On Thu, 29 Sep 2005, Ian G wrote:
> Couple of points of clarification - you mean here
> CA as certificate authority?  Normally I've seen
> "Mint" as the term of art for the "center" in a
> blinded token issuing system, and I'm wondering
> what the relationship here is ... is this something
> in the 1990 paper?

Actually, it was just the closest paper at hand for what I was trying to do, 
which is "nymous accounts", just as you say.  So I probably shouldn't have 
referred to "spending" at all.

My thinking is that if all Wikipedia is trying to do is enforce a low barrier 
of pseudonymity (where we can shut off access to persons, based on a rough 
assumption of scarce IPs or email addresses), a trivial blind signature system 
should be easy to implement.  No certs, no roles, no CRLs, just a simple 
blindly issued token.  And in fact it took me about 4 hours (while the 
conversation on or-talk has been going on for several days...)

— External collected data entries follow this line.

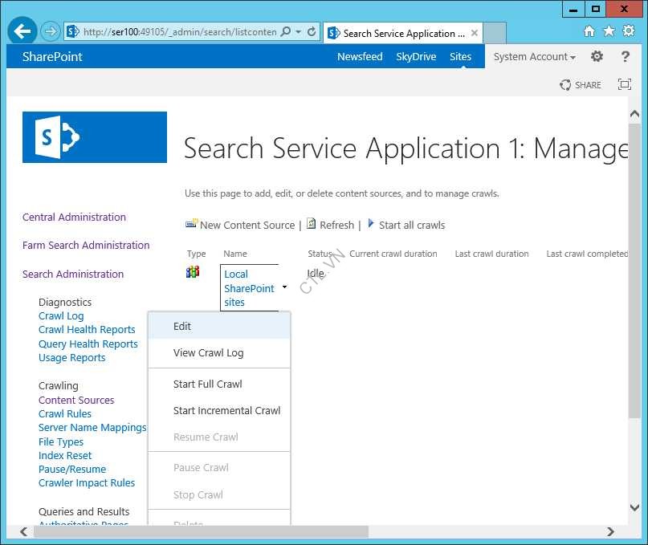Image resolution: width=648 pixels, height=545 pixels.
Task: Click the browser back arrow button
Action: tap(22, 32)
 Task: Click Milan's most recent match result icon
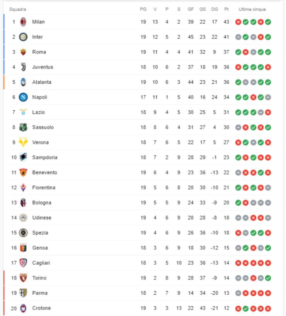(268, 22)
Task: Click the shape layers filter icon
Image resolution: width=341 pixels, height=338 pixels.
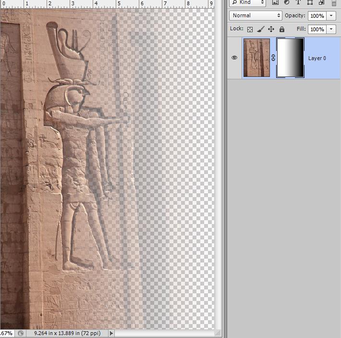Action: coord(310,2)
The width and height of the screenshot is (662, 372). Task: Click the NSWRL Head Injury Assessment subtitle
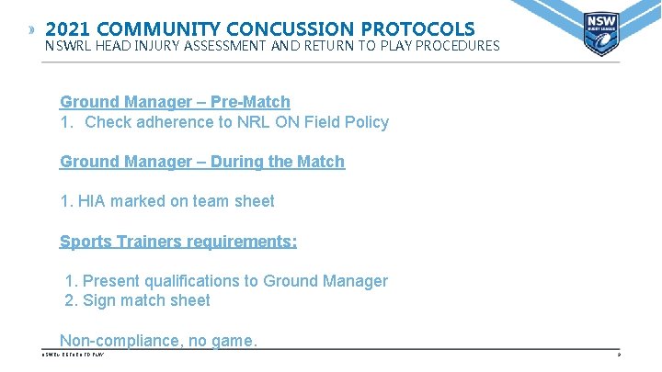click(x=272, y=45)
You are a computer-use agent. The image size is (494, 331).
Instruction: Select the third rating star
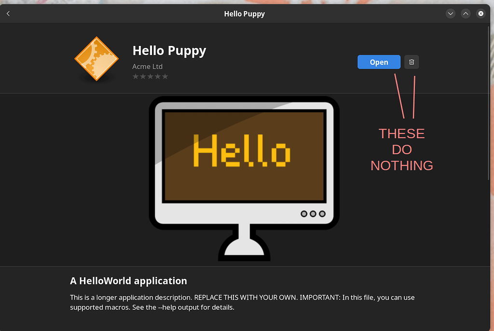coord(150,76)
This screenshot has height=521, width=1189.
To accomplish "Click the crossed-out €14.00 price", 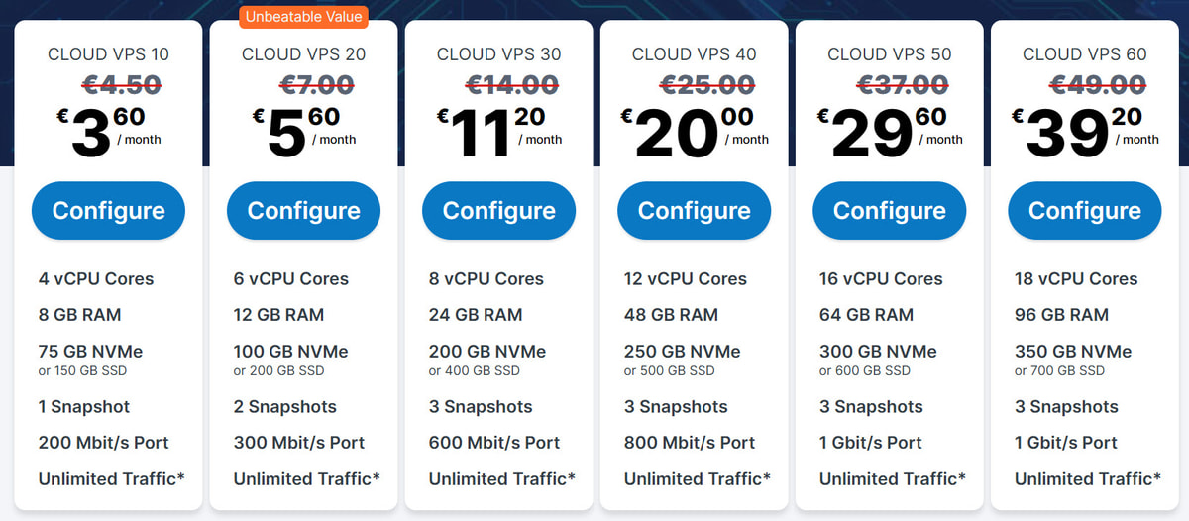I will point(498,84).
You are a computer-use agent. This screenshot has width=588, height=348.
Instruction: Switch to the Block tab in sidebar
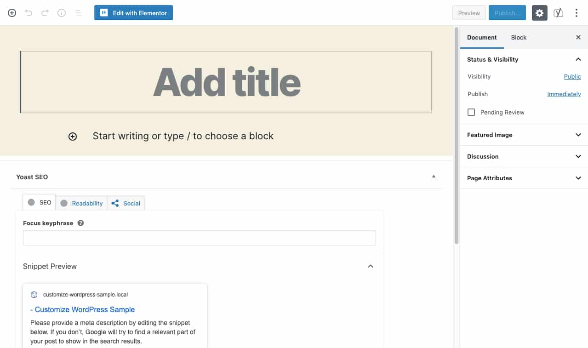pyautogui.click(x=518, y=37)
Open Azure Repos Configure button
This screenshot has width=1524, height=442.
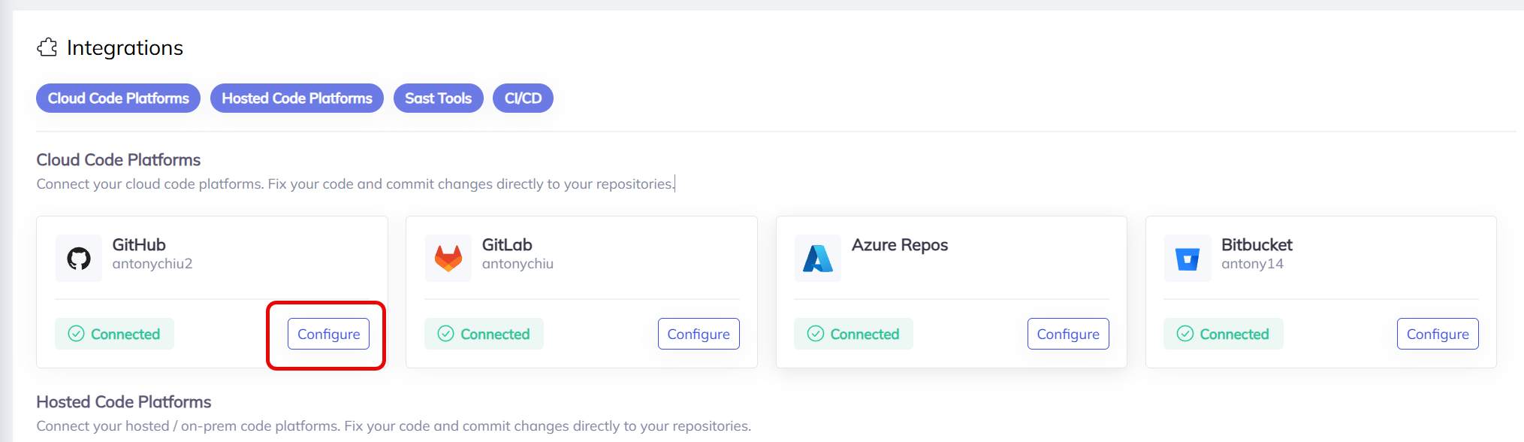pos(1068,334)

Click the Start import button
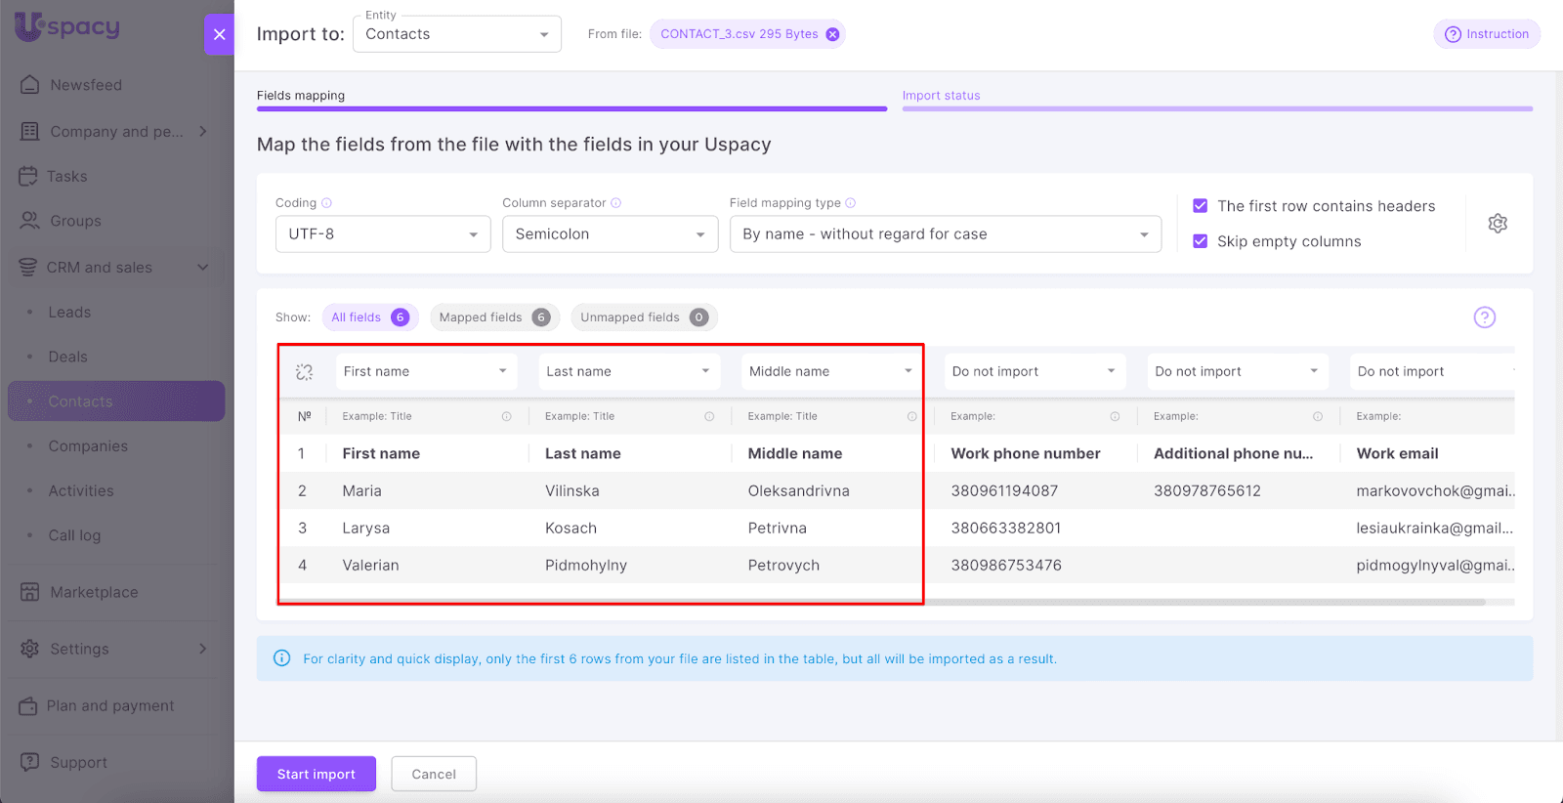click(x=316, y=774)
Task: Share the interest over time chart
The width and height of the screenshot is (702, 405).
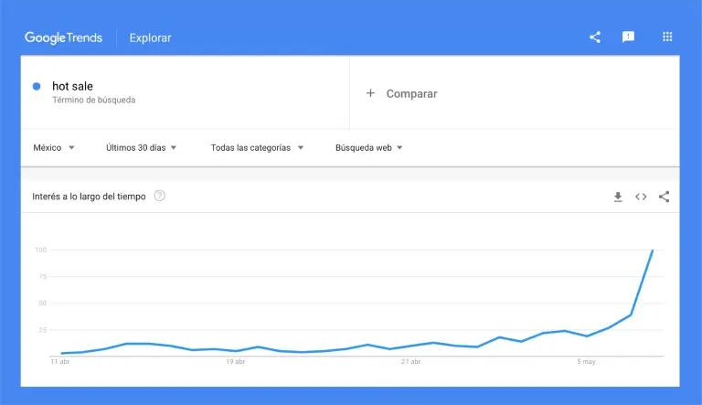Action: coord(664,197)
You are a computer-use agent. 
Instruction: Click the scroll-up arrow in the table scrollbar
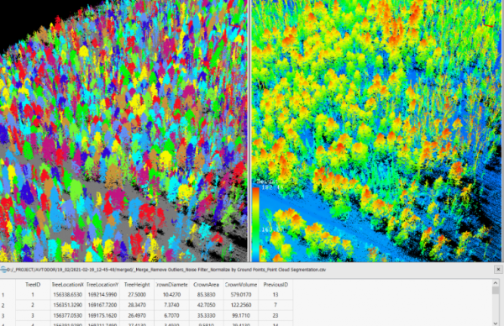496,283
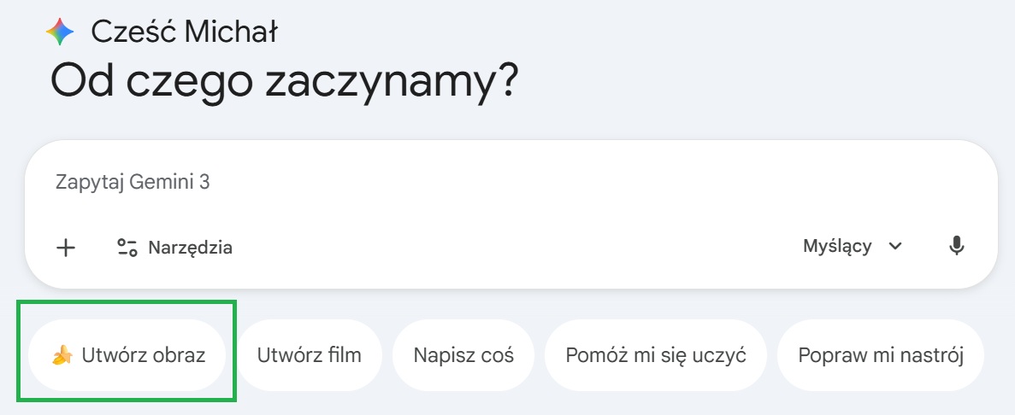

There are two problems with what I wrote. First, the original system is 
intended for cash instead of pseudonymity, and thus leaves the spender a 
disincentive to duplicate other serial numbers (since you'd just be accused of 
double spending); this is a problem since if an attacker sees you use your 
token, he can get the same token signed for himself and besmirch your nym. And 
second, it would be a pain to glue my scripts into an existing authentication 
system.

Both problems are overcome if, instead of a random token, the client blinds the 
hash of an X.509 client cert.  Then the returned signature gives you a complete 
client cert you can plug into your web browser (and which web servers can 
easily demand).  Of course, you can put anything you want in the cert, since 
the servers know that my CA only certifies 1 bit of data about users (namely, 
that they only get one cert per scarce resource).  But the public key (and 
verification mechanisms built in to TLS) keeps abusers from being able to 
pretend they're other users, since they won't have the users' private keys.

<rant>
The frustrating part about this is the same reason why I'm getting out of the 
credential research business.  People have solved this problem before (although 
I didn't know of any Free solutions; ADDS and SOX are hard to google -- are 
they Free?).  I even came up with at least a proof of concept in an afternoon. 
And yet the argument on the list went on and on, /without even an 
acknowledgement of my solution/.  Everybody just kept debating the definitions 
of anonymity and identity, and accusing each other of anarchy and tyranny.  We 
go round and round when we talk about authentication systems, but never get off 
the merry-go-round.

Contrast that with Debevec's work at Berkeley; Ph.D in 1996 on "virtual 
cinematography", then The Matrix comes out in 1999 using his techniques and 
revolutionizes action movies.  Sure, graphics is easier because it doesn't 
require everyone to agree on an /infrastructure/, but then, neither does the 
tor/wikipedia problem.  I'm grateful for guys like Roger Dingledine and Phil 
Zimmerman who actually make a difference with a privacy system, but they seem 
to be the exception, rather than the rule.
</rant>

So thanks for at least taking notice.

						-J